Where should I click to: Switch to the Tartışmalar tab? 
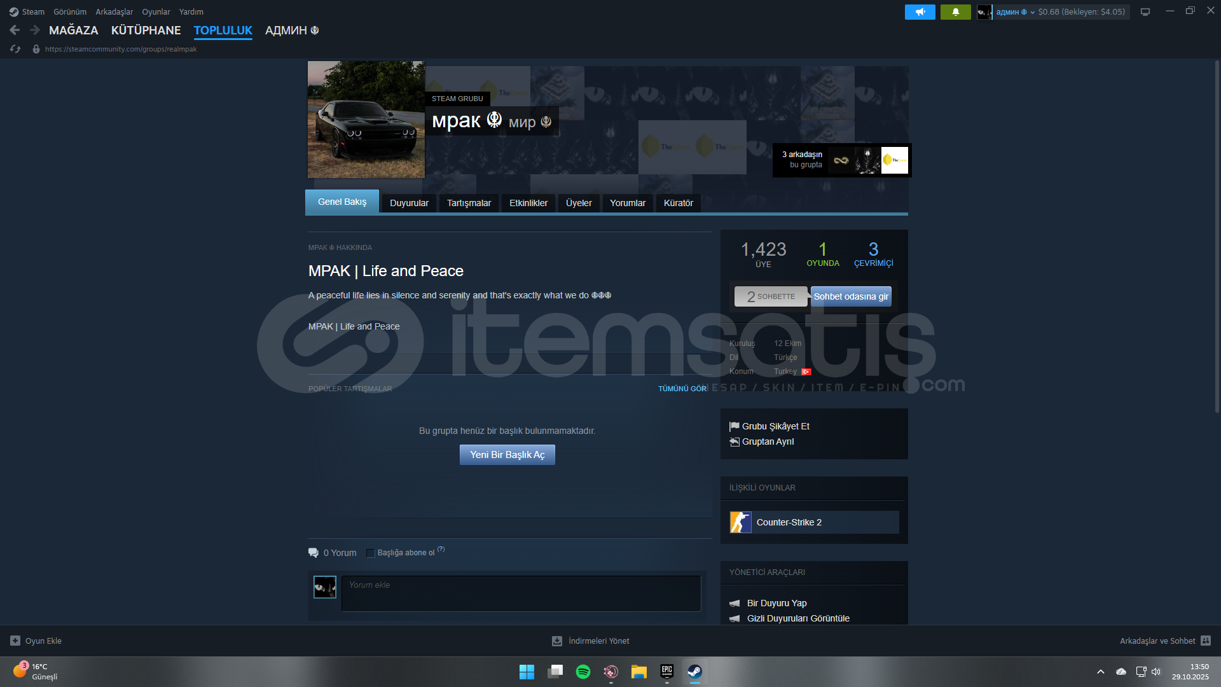click(469, 203)
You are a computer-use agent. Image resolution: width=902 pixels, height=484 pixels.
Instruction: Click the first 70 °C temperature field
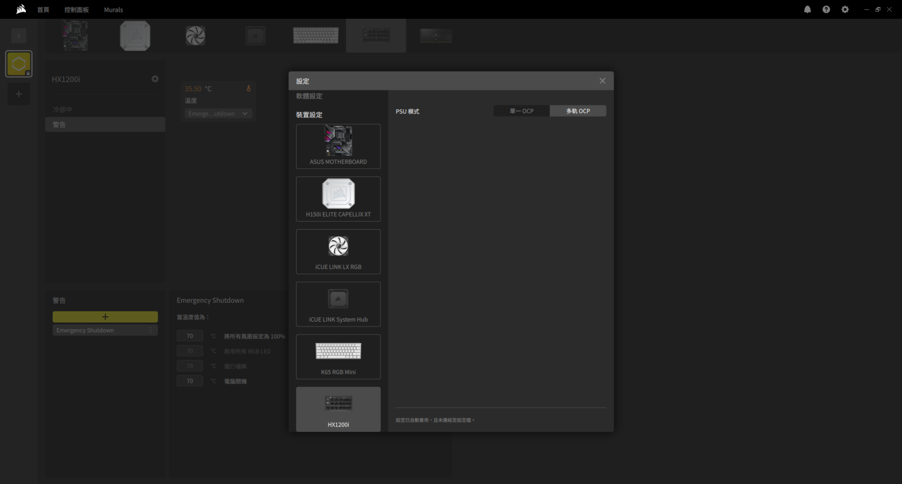(x=190, y=336)
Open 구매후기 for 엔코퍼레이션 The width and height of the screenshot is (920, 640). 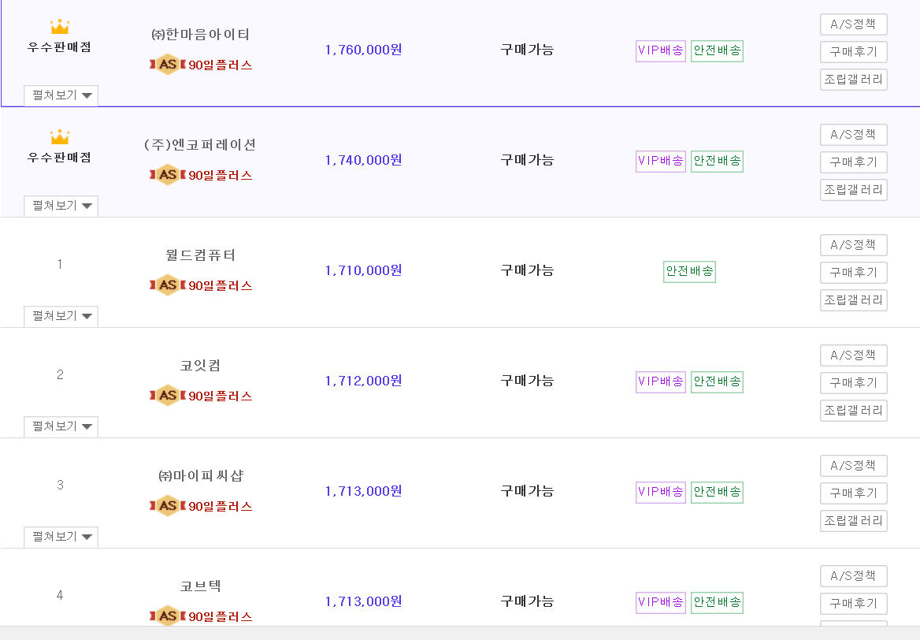pos(854,162)
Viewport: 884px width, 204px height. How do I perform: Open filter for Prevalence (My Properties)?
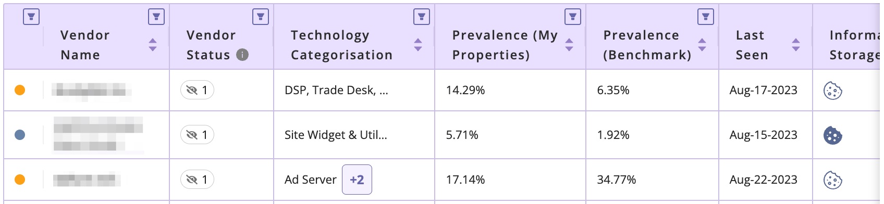pyautogui.click(x=573, y=17)
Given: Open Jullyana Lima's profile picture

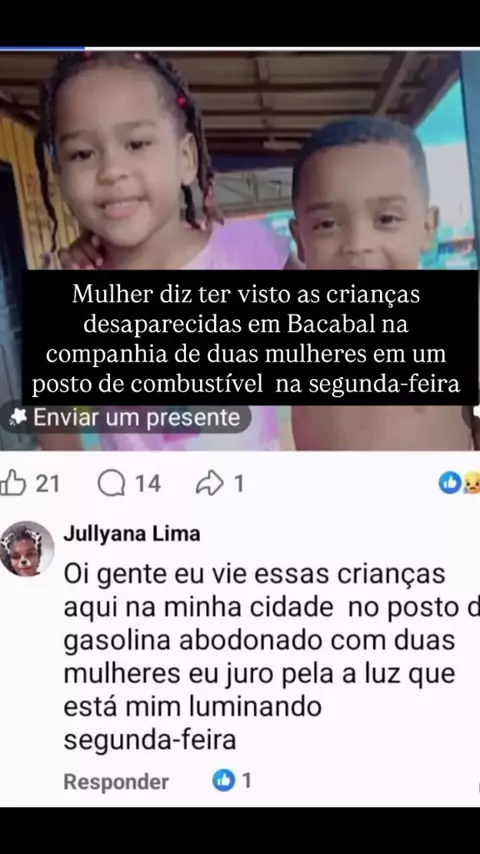Looking at the screenshot, I should pos(27,549).
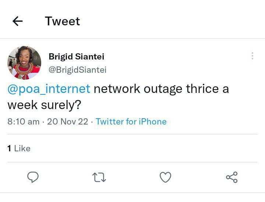This screenshot has height=202, width=265.
Task: View who liked via 1 Like
Action: pos(19,148)
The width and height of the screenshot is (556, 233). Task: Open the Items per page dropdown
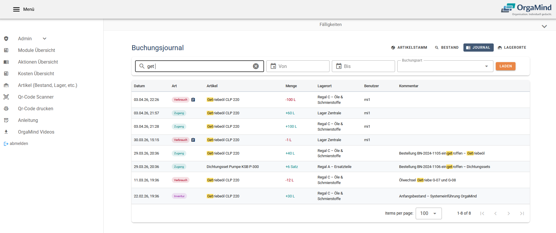coord(428,213)
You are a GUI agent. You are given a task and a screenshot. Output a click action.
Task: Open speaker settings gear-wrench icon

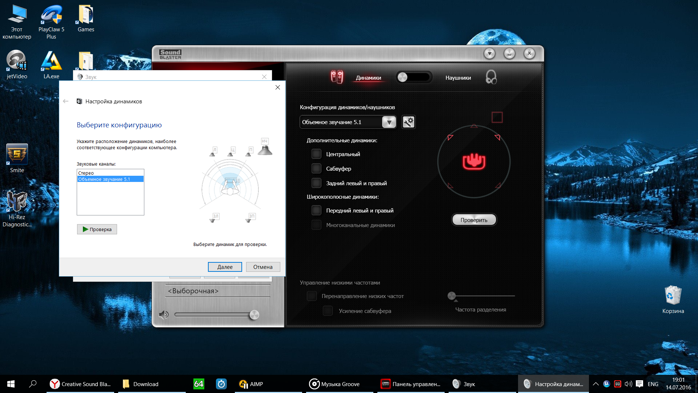point(408,122)
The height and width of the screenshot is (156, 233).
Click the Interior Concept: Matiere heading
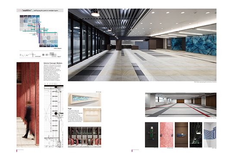(53, 63)
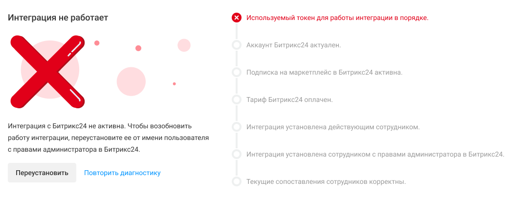Click 'Интеграция установлена действующим сотрудником.' step text
This screenshot has width=528, height=199.
coord(333,127)
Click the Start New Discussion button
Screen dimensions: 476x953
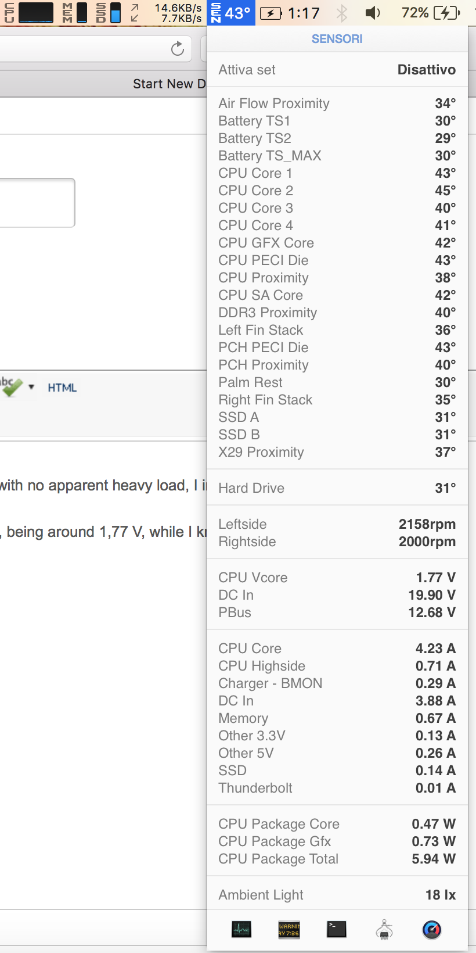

***

- _DIRECTIONS FOR THIS TASK_
Could you rewrite the items from the line containing "The height and" through the end of the items, changing "Start New Discussion" to "Begin New Discussion" and leaving everything else as it stands? Leave the pictures out of your answer.

- _SOLUTION FOR THIS PROBLEM_
The height and width of the screenshot is (156, 233).
Click the Interior Concept: Matiere heading
(53, 63)
Click 'Интеграция установлена действующим сотрудником.' step text
This screenshot has width=528, height=199.
coord(333,127)
Click the Begin New Discussion button
Screen dimensions: 476x953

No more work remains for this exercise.